The Delta-Normal approach is a valuable tool for estimating VaR in cases involving non-linear derivatives. This method leverages the delta of derivatives, allowing for a simplified representation of portfolio risk. By understanding the concepts and calculations involved in the Delta-Normal approach, you will be equipped to assess the potential loss associated with non-linear derivatives under different market conditions.
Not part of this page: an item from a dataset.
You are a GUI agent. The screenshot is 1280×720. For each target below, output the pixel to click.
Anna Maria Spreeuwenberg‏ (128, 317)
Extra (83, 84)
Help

Delta-Normal Approach and Its Explanation
The Delta-Normal approach hinges on the assumption that the distribution of portfolio returns is approximately normal. This simplifies the calculation process while still providing a useful estimate of potential loss. The “delta” of a derivative measures the sensitivity of its value to changes in the underlying asset’s price. In the Delta-Normal method, the VaR calculation involves multiplying the delta of the derivative by the standard deviation of the asset’s return and then by an appropriate confidence level z-score.
Calculating VaR Using Delta-Normal Approach
The formula for calculating VaR using the Delta-Normal approach is as follows:
$$VaR=\Delta \times \sigma \times Z$$
Where:
- $\Delta$ represents the delta of the derivative.
- $\sigma$ is the standard deviation of the asset’s return.
- $Z$ is the $z$-score corresponding to the chosen confidence level (e.g., 1.645 for 95% confidence).
Example: Consider a portfolio that includes call options on a specific stock. The delta of a call option can be less than 1, signifying its non-linear behavior concerning changes in the stock price. Suppose the delta of the call option is 0.7, and the standard deviation of the stock’s return is 0.2. For a 95% confidence level, the $z$-score is 1.645. Using the Delta-Normal formula, we can calculate the VaR as follows:
$$VaR=0.7 \times 0.2 \times 1.645=0.2303$$
Thus, the estimated VaR for the given portfolio is 23.03%.
Conclusion
The Delta-Normal approach serves as a practical technique for estimating VaR in scenarios involving non-linear derivatives. By leveraging the delta and making the assumption of normal distribution, this method offers a simplified yet effective means of assessing potential losses. Understanding how to calculate VaR using the Delta-Normal approach equips risk managers and financial professionals with valuable insights into portfolio risk associated with non-linear derivatives.